The same verbs run from the shell, with the process exit status mirroring the verdict (0 PROVED, 1 REFUTED, 2 UNKNOWN) so they compose in CI:

touchstone verify count.py                       # the @require / @ensure contracts written in a file
touchstone prove  f.py --ensures 'result == x'   # a postcondition over the parameters and `result`
touchstone equiv  impl.py spec.py --func f       # two implementations agree on every input
touchstone check  d.py                           # trap freedom (and any asserts) for all inputs
touchstone infer  m.py                           # sound over-approximate types of a return and its locals

A refutation comes back with the counterexample and the path it took:

$ touchstone prove f.py --ensures 'result == x'
REFUTED  [property via verified VC generator (Rocq-extracted wpg)]
  counterexample: x=0
  trace:
    line 2: return x + 1    [x=0]
    => returns 1

What it covers

Functional equivalence and predicates; whole-function and interprocedural reasoning over control flow with multiple loops, arbitrary nesting, break and continue, statements after a loop, and any step direction; self-recursion, mutual recursion, and recursion over lists; whole-program verification across module boundaries, resolving from-imports, qualified m.f() calls, and aliases through the call graph so a callee's trap is seen at the caller; deductive and synthesized loop invariants; abstract interpretation (interval, zone, octagon, Karr, polyhedra, machine-integer); IEEE-754 floating point total over every double, with Inf and NaN as first-class inputs, exact floor division and modulo, and sound over-approximations of sin, cos, exp, and log; arrays with quantified specifications; termination of counted loops, iteration over containers, and data-dependent loops, and cost; exceptions; rely-guarantee concurrency for all schedules and all depths; and separation logic with the frame rule, the magic wand, and inductive heap predicates.

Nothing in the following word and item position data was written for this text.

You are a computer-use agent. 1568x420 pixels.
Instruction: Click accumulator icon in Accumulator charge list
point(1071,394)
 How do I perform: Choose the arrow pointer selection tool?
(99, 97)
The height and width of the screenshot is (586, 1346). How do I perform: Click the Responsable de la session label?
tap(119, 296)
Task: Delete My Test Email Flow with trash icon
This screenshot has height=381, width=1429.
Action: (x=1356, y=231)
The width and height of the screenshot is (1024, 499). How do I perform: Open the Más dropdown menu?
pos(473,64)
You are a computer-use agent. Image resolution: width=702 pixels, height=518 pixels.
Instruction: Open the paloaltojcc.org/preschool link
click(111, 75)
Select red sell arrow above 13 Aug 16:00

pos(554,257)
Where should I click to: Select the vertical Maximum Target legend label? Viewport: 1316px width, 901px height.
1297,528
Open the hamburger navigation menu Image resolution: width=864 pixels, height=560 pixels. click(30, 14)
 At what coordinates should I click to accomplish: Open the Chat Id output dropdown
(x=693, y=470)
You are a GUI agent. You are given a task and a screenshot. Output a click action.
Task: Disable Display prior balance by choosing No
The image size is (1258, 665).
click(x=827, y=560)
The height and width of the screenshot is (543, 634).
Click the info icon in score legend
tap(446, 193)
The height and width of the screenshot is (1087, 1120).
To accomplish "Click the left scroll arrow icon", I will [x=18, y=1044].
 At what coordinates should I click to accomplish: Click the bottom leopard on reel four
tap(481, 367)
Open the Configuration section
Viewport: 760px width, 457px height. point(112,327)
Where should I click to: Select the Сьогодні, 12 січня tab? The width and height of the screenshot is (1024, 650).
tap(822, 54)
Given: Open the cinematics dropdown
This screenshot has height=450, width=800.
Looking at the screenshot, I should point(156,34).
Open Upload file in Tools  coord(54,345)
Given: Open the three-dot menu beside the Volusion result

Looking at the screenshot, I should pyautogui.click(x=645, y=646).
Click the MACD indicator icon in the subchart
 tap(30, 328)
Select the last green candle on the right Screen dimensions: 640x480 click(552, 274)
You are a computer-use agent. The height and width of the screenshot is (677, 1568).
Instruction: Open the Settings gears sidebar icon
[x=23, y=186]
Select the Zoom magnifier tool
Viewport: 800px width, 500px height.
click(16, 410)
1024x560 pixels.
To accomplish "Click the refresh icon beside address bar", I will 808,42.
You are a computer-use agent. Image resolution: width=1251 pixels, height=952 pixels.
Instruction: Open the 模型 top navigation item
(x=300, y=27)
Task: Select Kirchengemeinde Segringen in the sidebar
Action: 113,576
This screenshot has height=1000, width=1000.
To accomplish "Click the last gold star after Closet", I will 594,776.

Values carry their real types through the symbolic core; the heap models object identity, aliasing, and mutation; a sequence index is verified against the container's length and a dict key against the keys provably present (from a membership guard, an iteration, or a prior store), so a guarded access is proved safe and an unguarded one refuted with the out-of-range or missing-key witness; and these, with None in arithmetic, type mismatches, and division by zero, are traps that refute a totality claim. Fixed-width wraparound is checked alongside every integer proof. A property can be stated in Python over the parameters and result (prove), written as @require / @ensure decorators on the function (verify_contracts, in the style of the contracts and icontract packages), mined from the code's own assertions (check), or written directly as a Z3 predicate; a counterexample comes back with the execution trace and the path taken (explain).

SUBSET.md specifies the modeled subset precisely, in three tiers of trust, and enumerates the constructs that return UNKNOWN (async, metaclasses, non-identity decorators, dynamic reflection, and the rest), so it is clear in advance where a verdict will be withheld.

Soundness

Every construct is either encoded soundly or returned as UNKNOWN with a reason, so an unsupported feature is never silently skipped or assumed away. A PROVED is confirmed by a second independent solver (cvc5) and withheld unless both agree, runs under a deterministic resource bound so identical input yields an identical verdict on every machine, and carries a reproducibility certificate. proof_bundle exports that certificate as a re-checkable bundle -- the discharged SMT-LIB refutation queries, the solver versions, the deterministic configuration, and a content hash -- and recheck_bundle (or any SMT solver) re-verifies it independently, trusting the re-run solver rather than the engine that produced it.

prove, verify, and check establish partial correctness: a PROVED means that on every input meeting the precondition the function returns without a trap and the postcondition holds, not that it terminates -- termination is a separate obligation (verify_total, or check --total for trap freedom plus termination). When a true property exceeds the default deterministic bound and comes back UNKNOWN, a larger budget is available (touchstone ... --budget high), so that incompleteness is not invisible.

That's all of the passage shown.